Its common names include berg adder, Cape mountain adder, and mountain adder.

==Description==
The typical adult size of B. atropos is 30–40 cm (about 12–16 in) in total length (body and tail), with some females reaching a maximum total length of 50 cm in the wild and 60 cm in captivity.

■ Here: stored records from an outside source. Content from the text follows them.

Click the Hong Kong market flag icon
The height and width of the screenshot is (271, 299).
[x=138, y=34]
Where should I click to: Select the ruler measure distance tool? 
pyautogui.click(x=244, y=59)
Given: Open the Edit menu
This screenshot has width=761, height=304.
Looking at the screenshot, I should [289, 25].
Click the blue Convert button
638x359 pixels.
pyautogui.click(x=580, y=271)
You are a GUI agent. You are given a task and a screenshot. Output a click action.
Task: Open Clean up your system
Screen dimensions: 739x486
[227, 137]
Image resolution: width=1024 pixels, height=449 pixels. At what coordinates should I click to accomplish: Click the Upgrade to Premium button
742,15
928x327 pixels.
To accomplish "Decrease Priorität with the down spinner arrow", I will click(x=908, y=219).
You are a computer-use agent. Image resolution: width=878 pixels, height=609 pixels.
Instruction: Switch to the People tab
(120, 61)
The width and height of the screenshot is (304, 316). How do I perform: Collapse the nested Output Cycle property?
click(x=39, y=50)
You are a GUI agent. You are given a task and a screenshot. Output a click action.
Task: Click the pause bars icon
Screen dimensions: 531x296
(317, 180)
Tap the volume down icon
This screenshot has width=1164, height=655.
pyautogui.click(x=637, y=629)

==Distribution and habitat==
B. atropos is found in isolated populations of the mountainous regions of southern Africa. In South Africa, the species is known to occur in the Transvaal, along the Drakensberg escarpment of the eastern and northern Transvaal. Elsewhere in South Africa, it occurs in western Natal, Lesotho, and eastern Free State, and in the southern coastal mountains of western and eastern Cape Province. Spawls and Branch (1995) also mentioned, in Cape Province, its range extends into the Cape Peninsula. It also occurs in Eswatini, in higher altitudes of eastern Zimbabwe such as the Inyanga Highlands and Chimanimani Mountains, and in nearby Mozambique.

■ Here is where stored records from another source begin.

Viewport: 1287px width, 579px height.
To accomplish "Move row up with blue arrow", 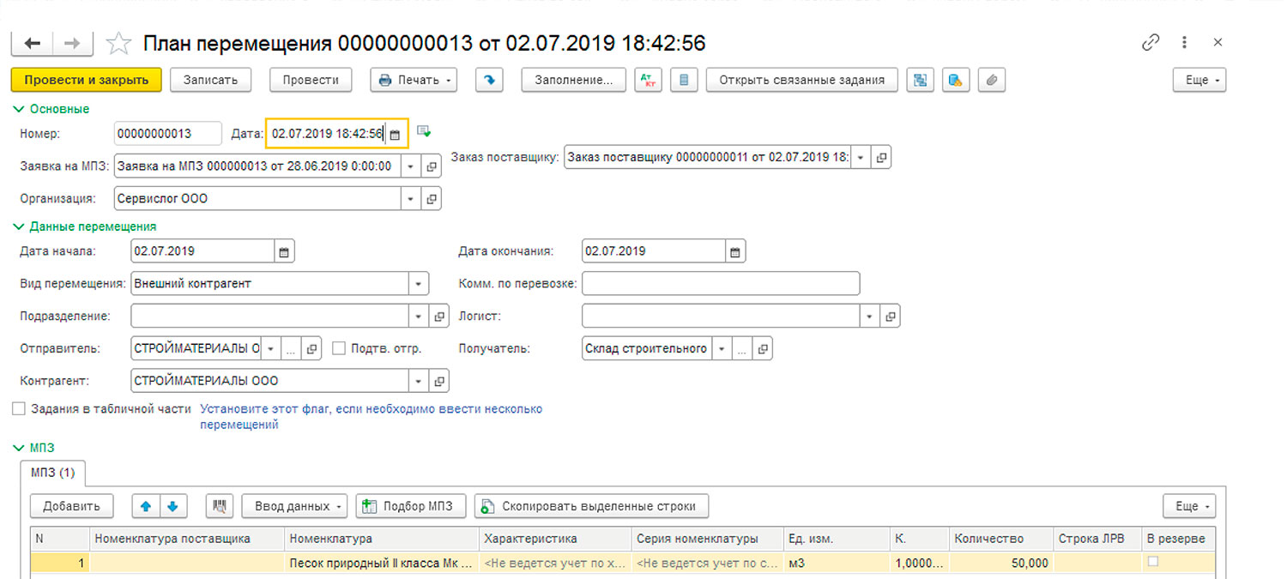I will click(146, 506).
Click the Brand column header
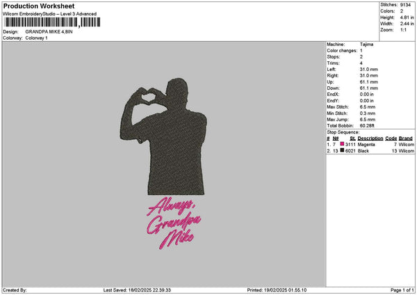Screen dimensions: 417x295 tap(406, 138)
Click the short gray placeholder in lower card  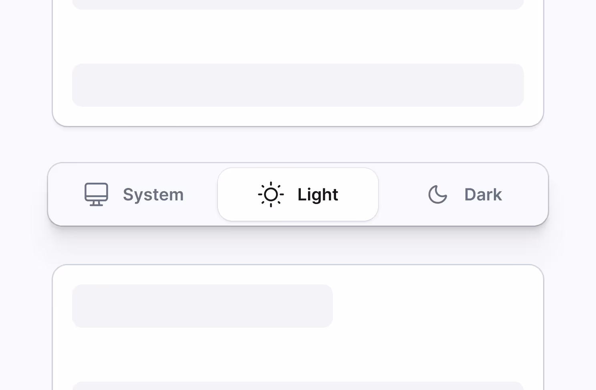coord(202,306)
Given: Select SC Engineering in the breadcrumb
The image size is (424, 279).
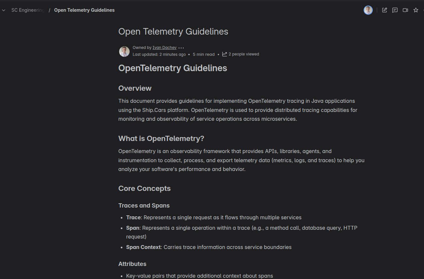Looking at the screenshot, I should pyautogui.click(x=28, y=10).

B. atropos occupies a number of different habitats, but prefers relatively cool environments with high levels of precipitation. In the northern part of its range, where the winters are cold and dry and the summers warm and wet, it is restricted to higher elevations, up to 3000 m. In Zimbabwe, it is not found below 1500 m, usually associated with mountain slopes and rocky hillsides, but also montane grassland with patches of bushes and shrubs.

In the southern part of its range (Cape Province, South Africa), where the winters are cold and wet and the summers warm and dry, it can be found in coastal and mountain heathland, as well as small rock outcrops at sea level and grassy areas with clumps of bushes and shrubs west of the Cape Peninsula.

==Venom and diet==
The atropos adder is unusual among Bitis species in that its venom is predominantly neurotoxic, so much so that the effects of the bite seldom include necrosis or infection. The snake is described as "irascible", hissing violently and twisting convulsively if molested.

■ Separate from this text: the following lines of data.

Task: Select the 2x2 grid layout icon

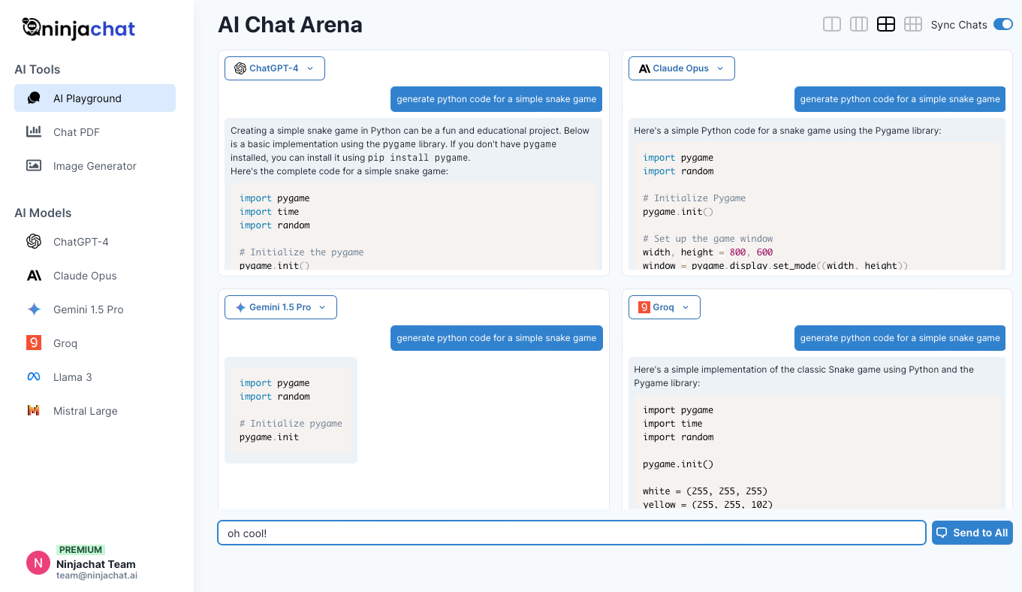Action: (886, 24)
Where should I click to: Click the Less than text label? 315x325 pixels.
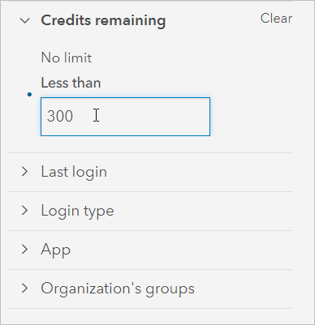point(71,83)
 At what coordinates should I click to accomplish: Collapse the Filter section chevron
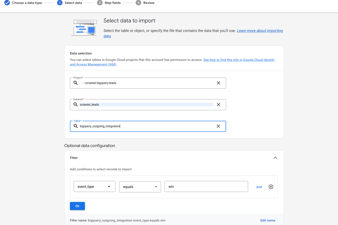pyautogui.click(x=275, y=158)
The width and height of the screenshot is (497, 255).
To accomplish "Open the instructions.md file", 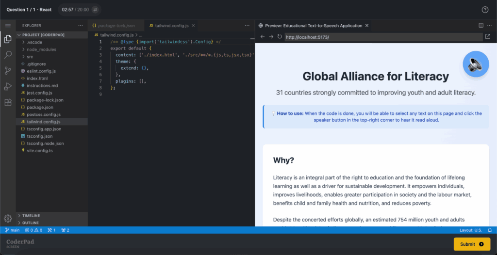I will (x=42, y=85).
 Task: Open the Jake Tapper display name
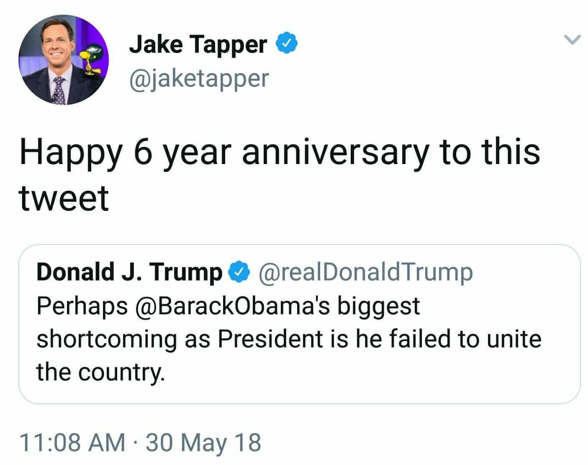pos(198,44)
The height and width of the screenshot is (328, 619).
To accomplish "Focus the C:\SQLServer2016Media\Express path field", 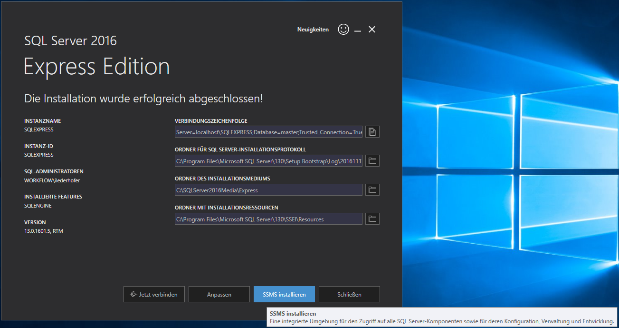I will (268, 190).
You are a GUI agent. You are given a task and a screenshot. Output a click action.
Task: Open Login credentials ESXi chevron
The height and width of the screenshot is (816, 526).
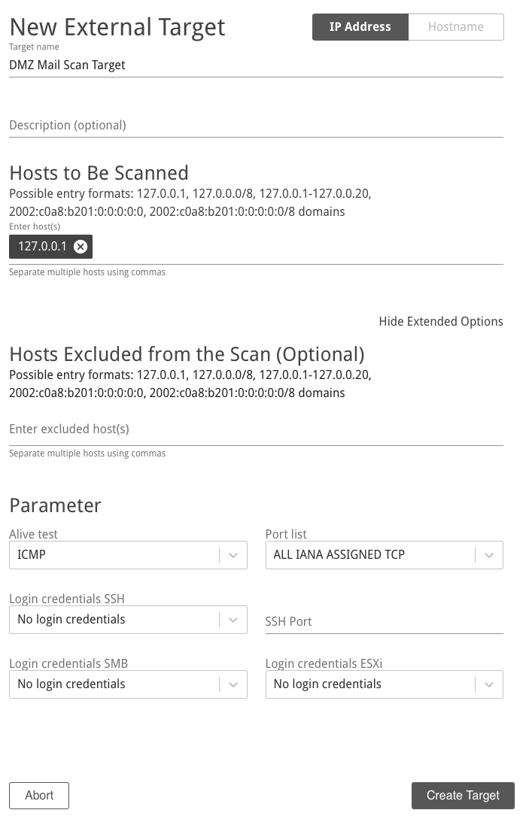click(489, 684)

Presumably, the neurotoxic venom is an adaptation to the prey, which largely comprise rock lizards and small amphibians. It does, however, also eat other animals, such as small rodents and young of ground-nesting birds. The venom is not powerful enough for the dose injected at a single strike to kill an adult human, and no records of human fatalities have been found. Whether at threat or not, though, persons do not seem to respond usefully to antivenom, so treatment should be limited to symptomatic control. Such as the effects of the venom are, they take effect quickly. Symptoms of the bite have been compared to alcohol intoxication and are not permanent. Unlike the bites of elapid snakes, B. atropos bites, though neurotoxic, do not cause obvious effects on heart and respiratory functions, but they can be troublesome, and their effects sometimes persist for some days or even weeks, which suggests the venom causes nerve damage that does not mend quickly if it is severe. Obvious symptoms may include loss of smell or taste, drooping eyelids, and loss of vision.

==Reproduction==
B. atropos is viviparous. Young are born in late summer. Average litter size is seven, but may be as many as 15. Each neonate has a total length (including tail) of about 13 cm.